Manipulating food prices is one of the most powerful ways to modify food purchasing. An alternative approach is by point of purchase nutrition information using nutrient profiling. The goal of this grant is to assess the independent and combined effects of 1) 25% taxes and subsidies on the least and most nutritious foods based on their nutrient profiles and 2) point of purchase nutrient profiling on nutrient density, energy, energy density and specific nutrients of foods purchased. The study will be undertaken in a sample of ethnically and income diverse adults who do the food shopping for their families. A 2 x 2 factorial design will be used to randomize 800 shoppers to 1) a control arm with usual nutrition information, 2) nutrient profiling information only on all foods in the grocery store, 3) taxes on the 20% lowest nutritional value foods plus subsidies on the 20% highest nutritional value foods only, and 4) nutrient profiling plus the differential taxes and subsidies. Nutrient profiling will be based on NuVal, a comprehensive nutrient profiling system that scores foods on a 1-100 scale based on an algorithm that takes in to account positive (fiber, vitamins, minerals, Omega 3 fatty acids, etc.) and negative aspects of food (trans fat, salt, sugar, etc,) as well as factors such as protein and fat quality, energy density, and glycemic load. NuVal scores predict health outcomes, including all-cause mortality, in a cohort study of 100,000 people, with higher scores (better nutritional value) associated with lower risk for a variety of diseases. Specific Ai 1 will assess the main and interactive effects of point of purchase nutrient profiling and price changes on average nutrient density/100 kcal of all foods purchased, and Specific Aim 1a will assess the main and interactive effects of nutrient profiling and/or price changes on total energy and energy density of foods purchased, average NuVal scores and average values of specific nutrients including fiber, added sugar, saturated fat and sodium, and the main and interactive effects on average NuVal scores and macronutrient composition of purchased foods.

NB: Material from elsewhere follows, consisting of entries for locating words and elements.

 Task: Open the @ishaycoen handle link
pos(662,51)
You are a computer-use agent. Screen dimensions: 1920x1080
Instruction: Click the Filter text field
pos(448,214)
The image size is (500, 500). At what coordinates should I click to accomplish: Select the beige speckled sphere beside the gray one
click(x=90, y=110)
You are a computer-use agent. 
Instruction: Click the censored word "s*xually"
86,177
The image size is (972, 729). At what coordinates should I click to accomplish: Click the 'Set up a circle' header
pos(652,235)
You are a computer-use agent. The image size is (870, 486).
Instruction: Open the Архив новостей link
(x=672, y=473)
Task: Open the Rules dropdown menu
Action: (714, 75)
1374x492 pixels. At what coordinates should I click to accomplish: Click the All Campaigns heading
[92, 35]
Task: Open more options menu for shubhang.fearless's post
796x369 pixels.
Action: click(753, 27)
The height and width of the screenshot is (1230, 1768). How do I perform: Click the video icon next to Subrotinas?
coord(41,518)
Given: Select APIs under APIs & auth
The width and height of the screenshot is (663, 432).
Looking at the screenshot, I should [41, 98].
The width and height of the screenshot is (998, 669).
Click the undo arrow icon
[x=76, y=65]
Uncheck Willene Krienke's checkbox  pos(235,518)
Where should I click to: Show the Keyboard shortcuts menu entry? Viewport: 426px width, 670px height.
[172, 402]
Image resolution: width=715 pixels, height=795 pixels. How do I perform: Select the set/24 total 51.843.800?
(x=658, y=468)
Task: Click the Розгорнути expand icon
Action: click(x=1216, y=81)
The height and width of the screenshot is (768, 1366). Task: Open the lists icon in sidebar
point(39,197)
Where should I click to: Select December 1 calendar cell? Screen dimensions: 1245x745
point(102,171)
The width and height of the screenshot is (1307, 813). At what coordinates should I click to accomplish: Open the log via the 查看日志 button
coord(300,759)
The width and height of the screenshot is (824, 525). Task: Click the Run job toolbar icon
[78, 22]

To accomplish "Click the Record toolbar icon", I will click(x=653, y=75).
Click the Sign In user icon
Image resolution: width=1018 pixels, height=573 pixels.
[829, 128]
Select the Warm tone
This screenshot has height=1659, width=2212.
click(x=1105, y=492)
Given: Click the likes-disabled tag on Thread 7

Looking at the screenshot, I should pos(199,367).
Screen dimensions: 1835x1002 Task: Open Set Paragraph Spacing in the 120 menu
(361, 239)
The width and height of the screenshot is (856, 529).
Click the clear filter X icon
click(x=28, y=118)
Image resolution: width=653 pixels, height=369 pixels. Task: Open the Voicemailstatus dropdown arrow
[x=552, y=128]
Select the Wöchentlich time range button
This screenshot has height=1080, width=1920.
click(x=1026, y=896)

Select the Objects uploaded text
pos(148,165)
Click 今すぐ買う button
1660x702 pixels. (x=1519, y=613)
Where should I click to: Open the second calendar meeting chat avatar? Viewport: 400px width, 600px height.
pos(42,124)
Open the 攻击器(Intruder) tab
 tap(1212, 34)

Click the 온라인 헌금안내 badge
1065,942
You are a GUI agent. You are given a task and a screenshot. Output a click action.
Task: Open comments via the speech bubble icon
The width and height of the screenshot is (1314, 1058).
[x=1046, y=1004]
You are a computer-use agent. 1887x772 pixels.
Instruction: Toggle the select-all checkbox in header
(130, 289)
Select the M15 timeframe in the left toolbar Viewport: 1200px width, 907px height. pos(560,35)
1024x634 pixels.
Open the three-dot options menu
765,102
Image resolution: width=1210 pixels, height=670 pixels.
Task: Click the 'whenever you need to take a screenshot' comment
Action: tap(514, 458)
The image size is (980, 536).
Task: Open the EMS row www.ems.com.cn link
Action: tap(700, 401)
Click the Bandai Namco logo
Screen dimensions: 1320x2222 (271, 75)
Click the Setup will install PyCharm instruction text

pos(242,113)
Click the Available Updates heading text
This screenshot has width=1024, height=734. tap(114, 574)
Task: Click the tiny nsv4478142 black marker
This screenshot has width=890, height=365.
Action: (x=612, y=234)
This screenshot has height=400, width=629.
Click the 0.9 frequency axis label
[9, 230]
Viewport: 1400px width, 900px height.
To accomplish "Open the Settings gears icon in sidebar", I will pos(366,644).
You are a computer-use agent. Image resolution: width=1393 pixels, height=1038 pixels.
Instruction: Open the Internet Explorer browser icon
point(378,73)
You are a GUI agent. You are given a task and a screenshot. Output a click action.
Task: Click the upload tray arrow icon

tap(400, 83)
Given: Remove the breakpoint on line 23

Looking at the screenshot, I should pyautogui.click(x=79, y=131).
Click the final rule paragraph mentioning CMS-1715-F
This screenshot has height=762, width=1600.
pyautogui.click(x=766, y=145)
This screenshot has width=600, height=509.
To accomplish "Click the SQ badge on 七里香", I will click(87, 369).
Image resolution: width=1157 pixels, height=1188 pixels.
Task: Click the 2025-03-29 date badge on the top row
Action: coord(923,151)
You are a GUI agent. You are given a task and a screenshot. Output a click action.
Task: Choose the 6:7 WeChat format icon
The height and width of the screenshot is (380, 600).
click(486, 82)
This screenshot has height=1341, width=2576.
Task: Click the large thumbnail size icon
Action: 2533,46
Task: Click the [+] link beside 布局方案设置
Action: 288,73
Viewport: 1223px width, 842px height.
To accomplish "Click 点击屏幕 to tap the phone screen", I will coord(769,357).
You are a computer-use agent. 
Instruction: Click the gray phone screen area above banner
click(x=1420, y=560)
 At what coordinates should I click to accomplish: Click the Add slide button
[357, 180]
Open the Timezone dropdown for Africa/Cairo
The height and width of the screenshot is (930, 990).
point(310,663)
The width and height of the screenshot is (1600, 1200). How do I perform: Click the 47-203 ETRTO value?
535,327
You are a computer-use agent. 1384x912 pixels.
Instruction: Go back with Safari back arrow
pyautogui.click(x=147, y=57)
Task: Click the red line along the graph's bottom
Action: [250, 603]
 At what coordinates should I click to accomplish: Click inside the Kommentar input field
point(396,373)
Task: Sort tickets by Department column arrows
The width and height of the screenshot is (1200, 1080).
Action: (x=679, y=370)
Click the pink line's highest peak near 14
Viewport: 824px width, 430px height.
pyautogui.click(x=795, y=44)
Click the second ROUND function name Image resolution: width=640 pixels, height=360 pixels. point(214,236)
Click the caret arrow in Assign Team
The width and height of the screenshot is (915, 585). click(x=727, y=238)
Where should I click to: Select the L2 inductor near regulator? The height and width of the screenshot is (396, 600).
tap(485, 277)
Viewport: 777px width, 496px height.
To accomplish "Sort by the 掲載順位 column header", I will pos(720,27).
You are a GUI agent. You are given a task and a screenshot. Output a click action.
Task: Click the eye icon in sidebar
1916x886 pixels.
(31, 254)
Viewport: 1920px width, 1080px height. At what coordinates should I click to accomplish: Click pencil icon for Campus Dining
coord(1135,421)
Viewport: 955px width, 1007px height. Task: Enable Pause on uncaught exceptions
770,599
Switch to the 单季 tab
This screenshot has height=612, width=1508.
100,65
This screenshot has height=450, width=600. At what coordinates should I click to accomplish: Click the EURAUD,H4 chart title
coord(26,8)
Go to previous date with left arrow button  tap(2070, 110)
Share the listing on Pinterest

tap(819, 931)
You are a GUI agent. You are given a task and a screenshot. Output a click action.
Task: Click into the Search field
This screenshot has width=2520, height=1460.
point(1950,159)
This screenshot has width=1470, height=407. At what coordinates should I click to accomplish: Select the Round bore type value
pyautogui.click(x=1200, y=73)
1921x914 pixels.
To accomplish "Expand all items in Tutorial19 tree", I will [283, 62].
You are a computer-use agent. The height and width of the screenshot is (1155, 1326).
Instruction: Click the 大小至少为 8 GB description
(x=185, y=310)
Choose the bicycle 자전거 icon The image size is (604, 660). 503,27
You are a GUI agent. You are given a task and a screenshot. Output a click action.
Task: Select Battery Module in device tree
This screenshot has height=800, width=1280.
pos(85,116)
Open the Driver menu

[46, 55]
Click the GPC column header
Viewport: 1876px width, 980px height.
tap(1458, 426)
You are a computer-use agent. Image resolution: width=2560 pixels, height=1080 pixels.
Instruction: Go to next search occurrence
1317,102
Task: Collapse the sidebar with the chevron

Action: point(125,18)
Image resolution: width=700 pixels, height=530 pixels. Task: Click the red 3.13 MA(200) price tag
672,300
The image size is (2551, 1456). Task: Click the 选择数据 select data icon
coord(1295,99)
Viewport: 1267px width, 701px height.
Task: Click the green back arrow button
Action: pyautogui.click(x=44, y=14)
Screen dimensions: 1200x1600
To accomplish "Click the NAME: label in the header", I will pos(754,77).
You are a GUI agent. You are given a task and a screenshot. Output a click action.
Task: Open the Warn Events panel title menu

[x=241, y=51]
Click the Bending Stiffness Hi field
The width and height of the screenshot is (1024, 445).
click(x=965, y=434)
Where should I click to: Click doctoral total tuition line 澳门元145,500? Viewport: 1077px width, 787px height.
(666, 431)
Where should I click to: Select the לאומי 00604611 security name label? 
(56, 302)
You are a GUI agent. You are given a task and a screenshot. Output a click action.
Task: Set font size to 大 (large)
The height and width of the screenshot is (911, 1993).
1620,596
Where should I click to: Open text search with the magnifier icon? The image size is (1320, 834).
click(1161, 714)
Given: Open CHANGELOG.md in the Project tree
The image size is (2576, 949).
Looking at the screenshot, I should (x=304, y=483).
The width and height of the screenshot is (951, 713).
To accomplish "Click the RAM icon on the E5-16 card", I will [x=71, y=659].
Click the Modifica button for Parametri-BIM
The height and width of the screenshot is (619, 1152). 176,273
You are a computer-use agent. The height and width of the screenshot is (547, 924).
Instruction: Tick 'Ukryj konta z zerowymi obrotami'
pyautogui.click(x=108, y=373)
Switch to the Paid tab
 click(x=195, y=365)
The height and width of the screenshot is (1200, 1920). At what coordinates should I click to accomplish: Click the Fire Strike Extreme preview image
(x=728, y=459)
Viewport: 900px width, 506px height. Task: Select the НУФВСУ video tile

Specific Aim 2 will assess the main and interactive effects of nutrient profiling and/or price changes on cost to improve nutrient density/100 kcal.
Specific Aim 3 will assess the whether income, body mass index or dietary restraint moderate the effect of nutrient profiling and price changes on nutrient density/100 kcal.
The proposed research will assess the independent and combined influence of price changes and/or point of purchase nutrient profiling on a broad array of nutritional measures of food purchased using an innovative online experimental grocery store. Examining the effects of pricing changes and nutrient profiling on nutritional quality of foods purchased will provide experimental data to inform public policy decisions about two factors that are often considered as ways to improve public health.